I played a touring English highschool side back in 2005, can't for the life of me remember where in England they came from (something -shire, i guess). We ran out winners, something like 58 - 6, spoke to a few of the chaps afterwards and turns out we were suppose to be their 'warm up' game before they tour. [/b]
Okay just a question here.
Was this "high school" a Grammar School, a Public School (i.e. Private, fee charging school like Eton or Harrow for example) or a basic, state funded comprehensive school?
If so, that would give us a better clue as to the standard of rugby because the School systems of the UK are incredibly complex and a basic "high school" just doesn't exist.
Anyway, allow me to fill you in. The best school teams come from the Public Schools. They hire ex-army or Royal Marine Commando guys to be the PE or PT teachers and thus the coaches. Those schools spend their weekends (remember, these are mostly boarding schools) running up hills with bags of rocks on their backs, doing intense cardio work and generally beating the team into a high level of fitness upon which they then go hard into rugby training. These guys are usually where the future England stars come from traditionally.
The competetiveness goes usually beyond hiring ex-millitary to do the training. Theres lots of psychological elements. For example, they'll introduce visiting teams to the "field" they'll be playing on. Here, the team have purposely spead broken glass, shrredded coke cans and other sharp and nasty stuff across the field. Obviously, they move to the
real pitch (free of anything sharp) but its that first impression which scares the crap out of the visiting team.
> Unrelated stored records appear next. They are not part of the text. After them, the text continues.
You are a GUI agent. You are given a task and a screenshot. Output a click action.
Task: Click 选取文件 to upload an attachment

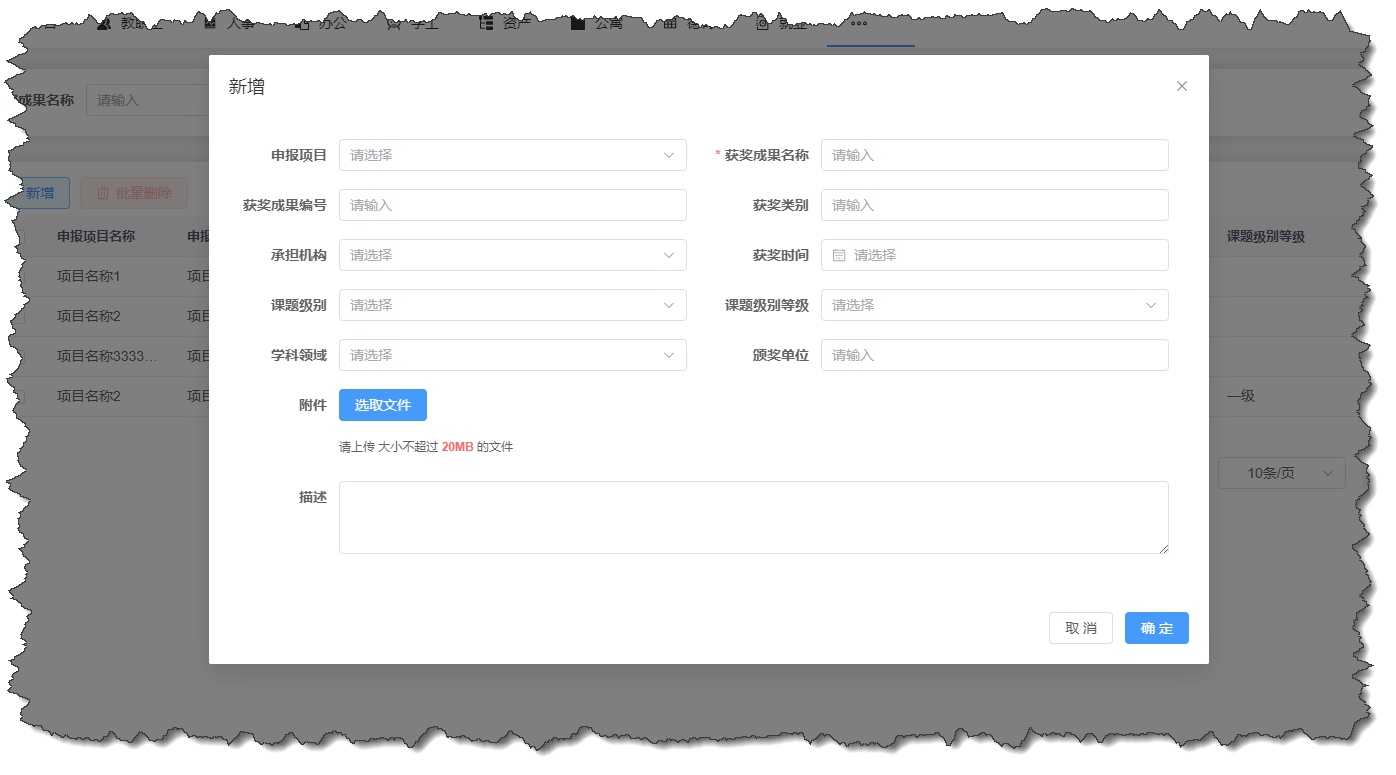point(383,405)
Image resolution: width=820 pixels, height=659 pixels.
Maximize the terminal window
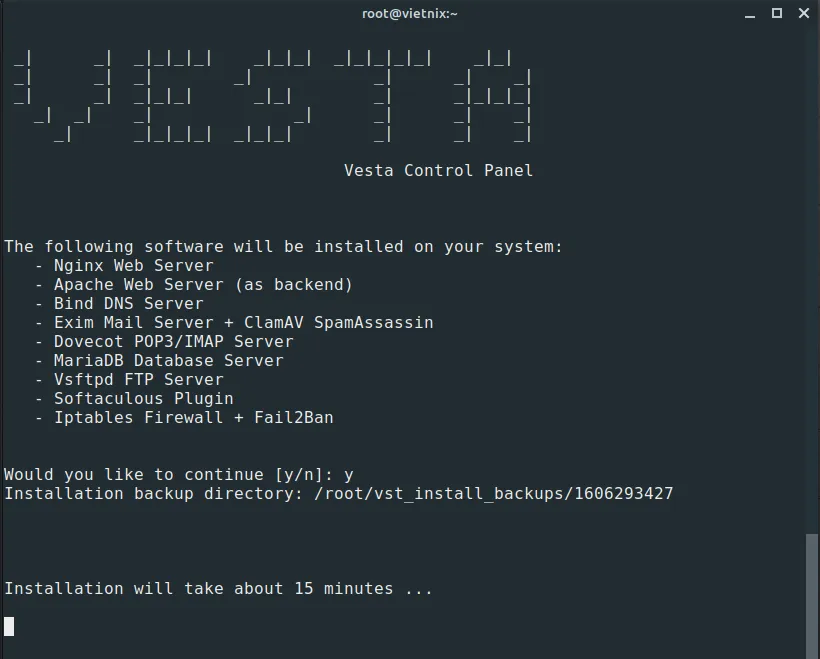pos(777,14)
Despite this however, unless you're coming from an area of the UK traditionally strong in Rugby like the South West or the North West of England, then you have a process of teaching 8 - 18 year olds how to suck eggs essentially. This means allot of time is lost while they teach those not clued up on the basics. You just don't get that with football or even Cricket.
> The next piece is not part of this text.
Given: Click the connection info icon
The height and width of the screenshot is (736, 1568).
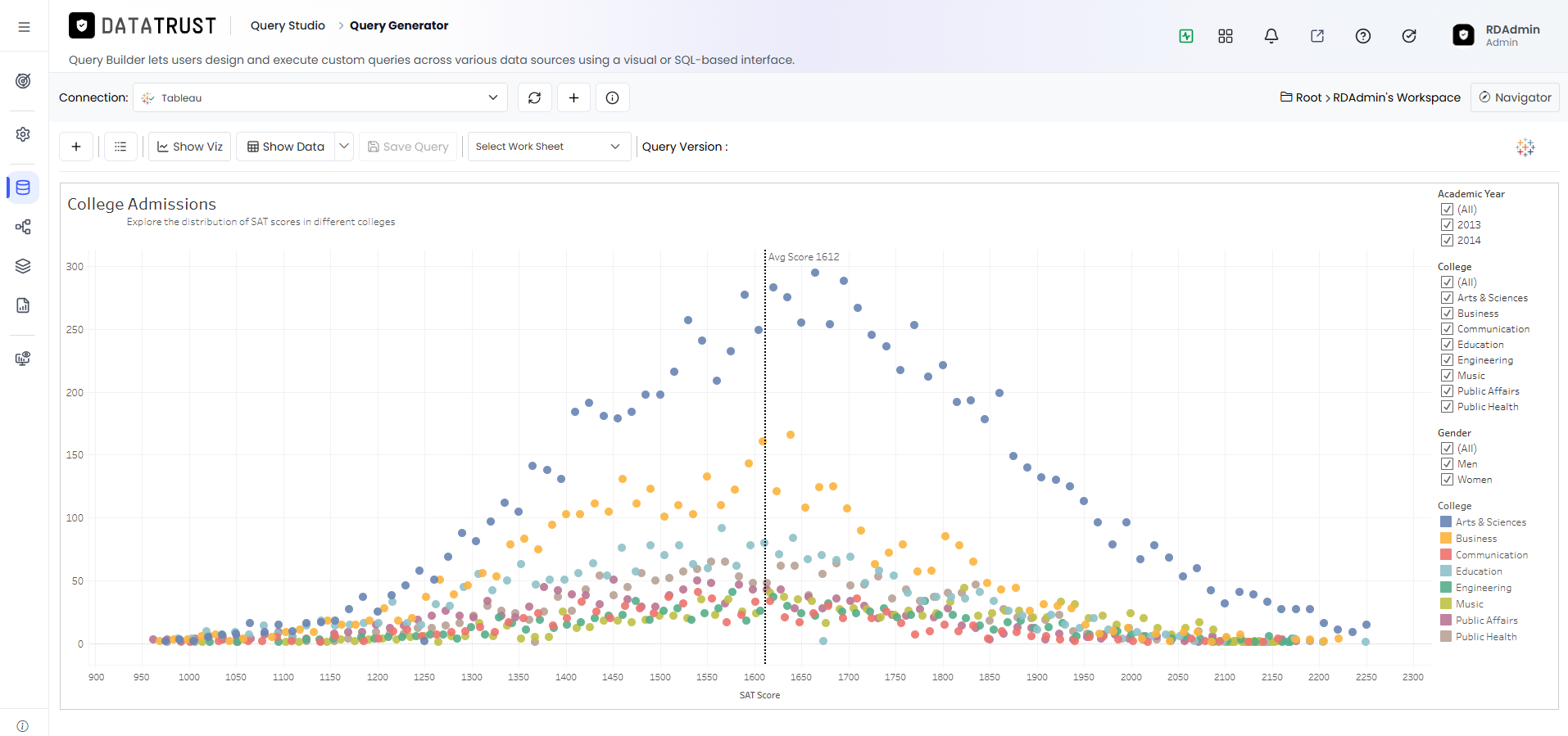Looking at the screenshot, I should point(612,97).
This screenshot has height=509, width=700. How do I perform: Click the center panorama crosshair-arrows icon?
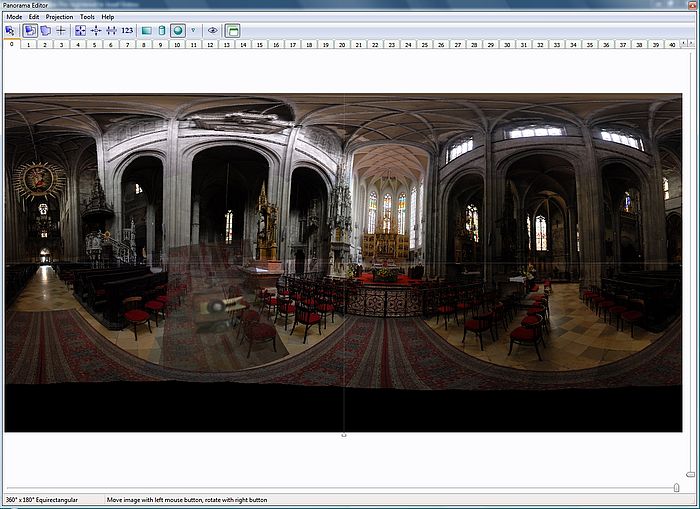coord(96,31)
The second tier are the Grammar Schools. Less intense but they still train seriously and can field at least two teams. Pretty reasonable and actually raising the standard of rugby.
The third, final and lowest tier are the Comprehensives. These are the schools who barely manage to get an XV together, let alone more. Training is done by PE Teachers without much clue as to rugby and usually rely on partnerships with the local GP club (Saracens for example have coaching programs with many Schools in Herts & Essex to actually teach the PE teachers actually how to coach Rugby to the pupils). Also, at Comprehensive level, rugby has to compete with football. During the winter, you can't play on the fields during lunchtime so you play football in the playground. During the Summer, you play football on the fields. The only time when these guys get to even touch a rugby ball is during the winter during PE or if they go and join a local rugby club.
By your description therefore Steve, I'd say you faced either a poor Grammar School team or a Comprehensive team. Most likely the latter.
I'm not saying that your team didn't deserve to win, just wanted to know what kind of school they came from so we can gauge properly what kind of opposition you were facing back in 2005.